* What is being asked *
I need the records below retyped exactly.

* Records for this exercise *

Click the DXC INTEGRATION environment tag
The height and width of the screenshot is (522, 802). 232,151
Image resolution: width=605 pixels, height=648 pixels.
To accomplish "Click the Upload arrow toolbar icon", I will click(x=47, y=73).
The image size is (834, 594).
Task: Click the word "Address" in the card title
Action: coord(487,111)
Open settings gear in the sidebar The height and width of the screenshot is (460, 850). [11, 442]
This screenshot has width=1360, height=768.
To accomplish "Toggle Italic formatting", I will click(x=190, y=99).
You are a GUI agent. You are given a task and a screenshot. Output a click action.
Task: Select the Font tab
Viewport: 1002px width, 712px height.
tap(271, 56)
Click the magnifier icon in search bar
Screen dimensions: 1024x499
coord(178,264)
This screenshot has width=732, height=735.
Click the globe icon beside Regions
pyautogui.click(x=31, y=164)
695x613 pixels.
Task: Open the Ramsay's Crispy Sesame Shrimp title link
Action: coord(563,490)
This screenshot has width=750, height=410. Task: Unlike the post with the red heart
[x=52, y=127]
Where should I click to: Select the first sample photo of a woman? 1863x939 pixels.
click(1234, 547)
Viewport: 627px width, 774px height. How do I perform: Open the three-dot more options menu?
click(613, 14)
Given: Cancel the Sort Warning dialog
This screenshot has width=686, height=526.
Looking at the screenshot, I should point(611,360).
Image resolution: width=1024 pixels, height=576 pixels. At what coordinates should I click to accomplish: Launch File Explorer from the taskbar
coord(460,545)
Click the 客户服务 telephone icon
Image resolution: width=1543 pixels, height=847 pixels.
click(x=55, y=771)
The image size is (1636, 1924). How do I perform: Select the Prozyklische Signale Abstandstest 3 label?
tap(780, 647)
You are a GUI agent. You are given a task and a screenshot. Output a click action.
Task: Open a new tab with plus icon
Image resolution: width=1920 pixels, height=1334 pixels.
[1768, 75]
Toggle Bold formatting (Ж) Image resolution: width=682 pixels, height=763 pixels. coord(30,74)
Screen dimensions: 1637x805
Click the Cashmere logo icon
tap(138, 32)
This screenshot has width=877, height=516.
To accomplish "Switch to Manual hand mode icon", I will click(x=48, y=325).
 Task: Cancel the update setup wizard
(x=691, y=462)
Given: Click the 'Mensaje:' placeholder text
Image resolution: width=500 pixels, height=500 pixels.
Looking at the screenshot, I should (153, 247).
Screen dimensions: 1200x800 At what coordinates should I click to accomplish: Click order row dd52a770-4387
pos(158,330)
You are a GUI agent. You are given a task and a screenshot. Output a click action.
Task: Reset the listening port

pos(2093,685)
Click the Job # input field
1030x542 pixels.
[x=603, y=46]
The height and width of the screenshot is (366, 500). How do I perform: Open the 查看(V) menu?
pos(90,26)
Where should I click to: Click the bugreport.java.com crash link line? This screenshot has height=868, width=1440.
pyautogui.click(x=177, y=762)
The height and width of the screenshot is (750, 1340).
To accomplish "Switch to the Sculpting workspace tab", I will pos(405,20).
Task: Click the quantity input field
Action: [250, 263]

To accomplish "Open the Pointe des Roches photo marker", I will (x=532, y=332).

* Result *
Click the DXC INTEGRATION environment tag
The height and width of the screenshot is (522, 802). 232,151
Image resolution: width=605 pixels, height=648 pixels.
To accomplish "Click the Upload arrow toolbar icon", I will click(x=47, y=73).
The image size is (834, 594).
Task: Click the word "Address" in the card title
Action: coord(487,111)
Open settings gear in the sidebar The height and width of the screenshot is (460, 850). [11, 442]
This screenshot has width=1360, height=768.
To accomplish "Toggle Italic formatting", I will click(x=190, y=99).
You are a GUI agent. You are given a task and a screenshot. Output a click action.
Task: Select the Font tab
Viewport: 1002px width, 712px height.
tap(271, 56)
Click the magnifier icon in search bar
Screen dimensions: 1024x499
coord(178,264)
This screenshot has width=732, height=735.
Click the globe icon beside Regions
pyautogui.click(x=31, y=164)
695x613 pixels.
Task: Open the Ramsay's Crispy Sesame Shrimp title link
Action: coord(563,490)
This screenshot has width=750, height=410. Task: Unlike the post with the red heart
[x=52, y=127]
Where should I click to: Select the first sample photo of a woman? 1863x939 pixels.
click(1234, 547)
Viewport: 627px width, 774px height. How do I perform: Open the three-dot more options menu?
click(613, 14)
Given: Cancel the Sort Warning dialog
This screenshot has width=686, height=526.
Looking at the screenshot, I should point(611,360).
Image resolution: width=1024 pixels, height=576 pixels. At what coordinates should I click to accomplish: Launch File Explorer from the taskbar
coord(460,545)
Click the 客户服务 telephone icon
Image resolution: width=1543 pixels, height=847 pixels.
click(x=55, y=771)
The image size is (1636, 1924). How do I perform: Select the Prozyklische Signale Abstandstest 3 label?
tap(780, 647)
You are a GUI agent. You are given a task and a screenshot. Output a click action.
Task: Open a new tab with plus icon
Image resolution: width=1920 pixels, height=1334 pixels.
[1768, 75]
Toggle Bold formatting (Ж) Image resolution: width=682 pixels, height=763 pixels. coord(30,74)
Screen dimensions: 1637x805
Click the Cashmere logo icon
tap(138, 32)
This screenshot has width=877, height=516.
To accomplish "Switch to Manual hand mode icon", I will click(x=48, y=325).
 Task: Cancel the update setup wizard
(x=691, y=462)
Given: Click the 'Mensaje:' placeholder text
Image resolution: width=500 pixels, height=500 pixels.
Looking at the screenshot, I should (153, 247).
Screen dimensions: 1200x800 At what coordinates should I click to accomplish: Click order row dd52a770-4387
pos(158,330)
You are a GUI agent. You are given a task and a screenshot. Output a click action.
Task: Reset the listening port

pos(2093,685)
Click the Job # input field
1030x542 pixels.
[x=603, y=46]
The height and width of the screenshot is (366, 500). How do I perform: Open the 查看(V) menu?
pos(90,26)
Where should I click to: Click the bugreport.java.com crash link line? This screenshot has height=868, width=1440.
pyautogui.click(x=177, y=762)
The height and width of the screenshot is (750, 1340).
To accomplish "Switch to the Sculpting workspace tab", I will pos(405,20).
Task: Click the quantity input field
Action: [250, 263]

To accomplish "Open the Pointe des Roches photo marker", I will (x=532, y=332).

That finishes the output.